> **EXTRACTED DATA**
○ ○ ○ ○ ○
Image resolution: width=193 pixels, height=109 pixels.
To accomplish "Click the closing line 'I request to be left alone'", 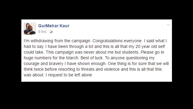I will [x=69, y=75].
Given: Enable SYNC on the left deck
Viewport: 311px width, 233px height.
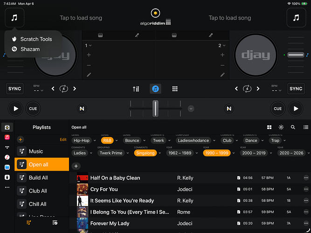Looking at the screenshot, I should tap(15, 89).
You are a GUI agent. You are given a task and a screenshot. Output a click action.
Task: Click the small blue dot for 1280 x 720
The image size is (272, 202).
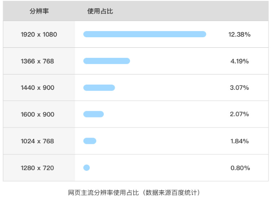point(86,168)
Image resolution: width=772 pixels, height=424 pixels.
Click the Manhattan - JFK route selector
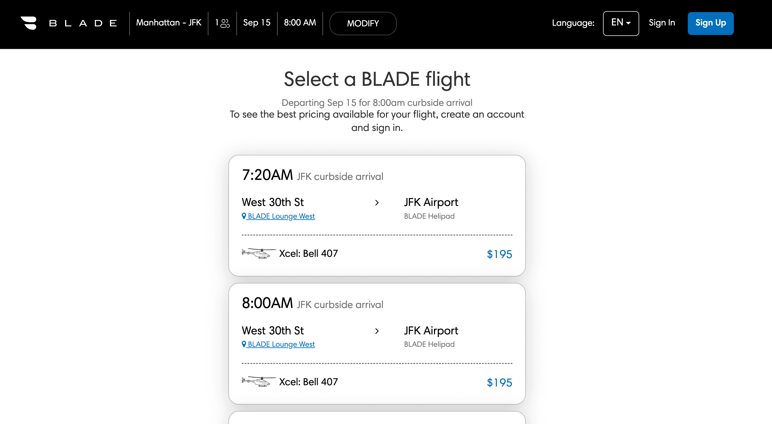tap(169, 23)
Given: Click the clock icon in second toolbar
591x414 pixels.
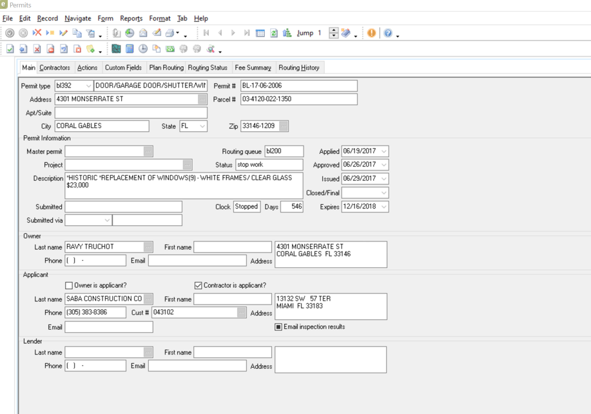Looking at the screenshot, I should (143, 49).
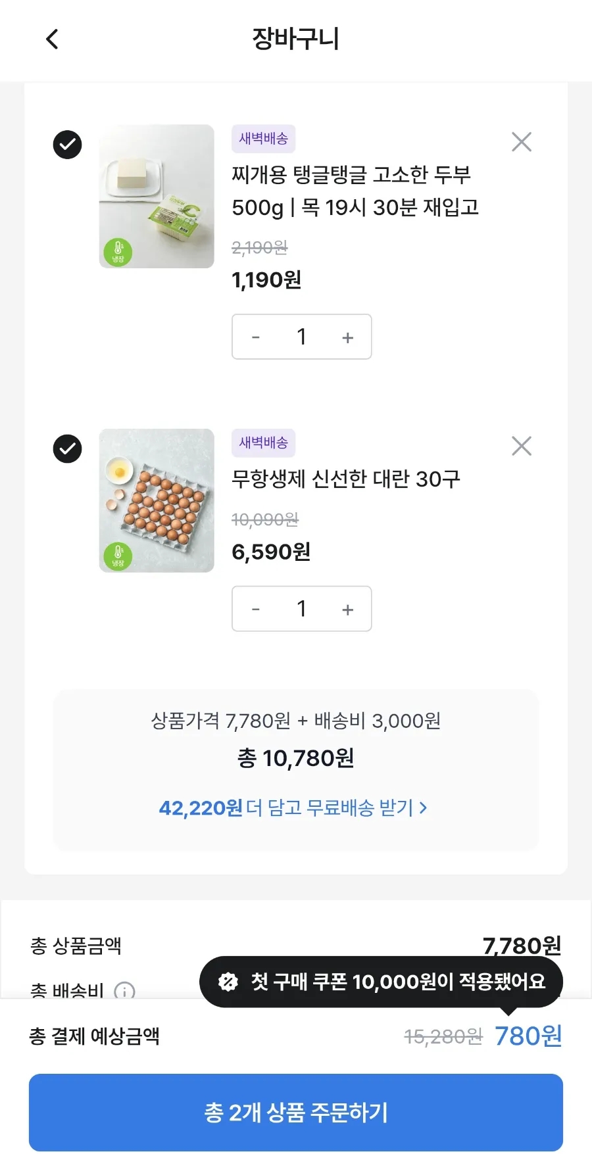Tap the back arrow icon
Viewport: 592px width, 1154px height.
[53, 39]
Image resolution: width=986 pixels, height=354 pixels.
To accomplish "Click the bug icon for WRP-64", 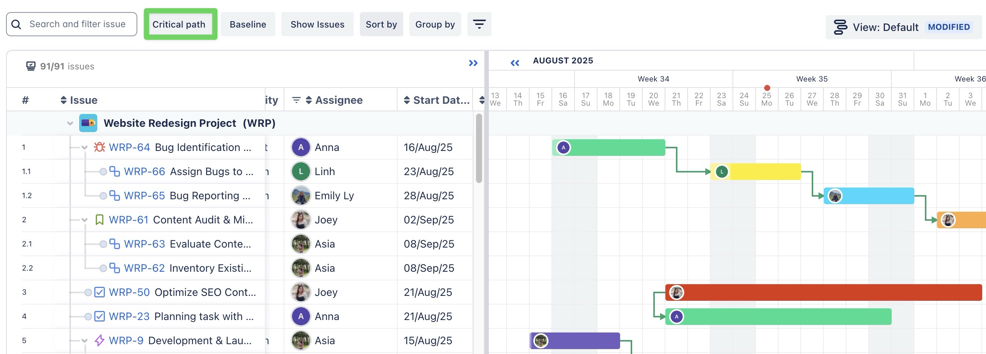I will 100,147.
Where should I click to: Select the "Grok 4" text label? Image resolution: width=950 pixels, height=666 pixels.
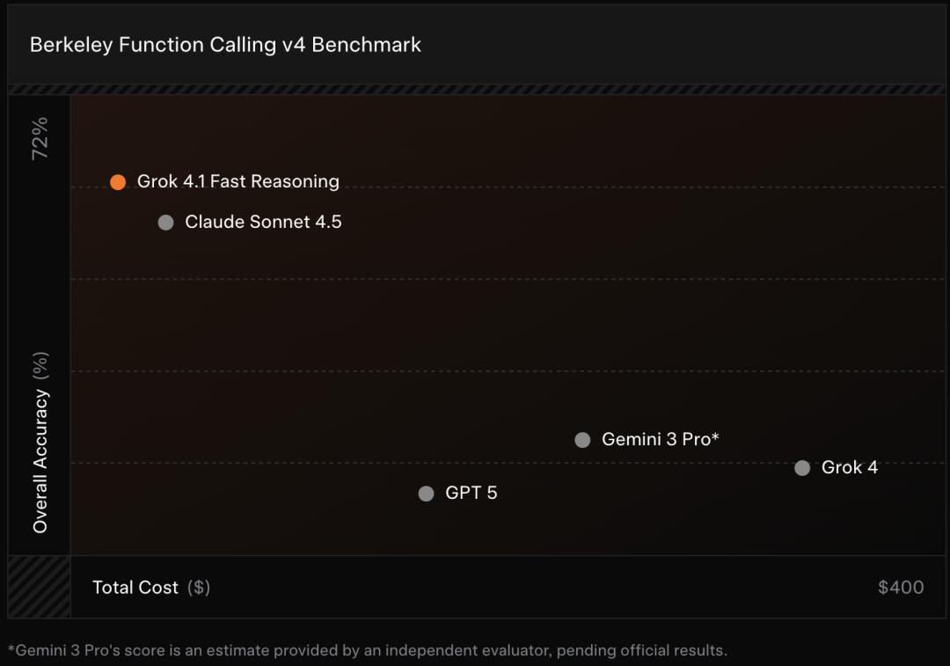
○ ○ ○ ○ ○
> **EXERCISE INSTRUCTIONS**
Return, from the material above, each line holding the string "resolution".

> **ANSWER SPACE**
Image resolution: width=193 pixels, height=109 pixels.
Image resolution: width=772 pixels, height=424 pixels.
Image resolution: width=986 pixels, height=354 pixels.
Where should I click to: Select the "Grok 4" text label? Image resolution: width=950 pixels, height=666 pixels.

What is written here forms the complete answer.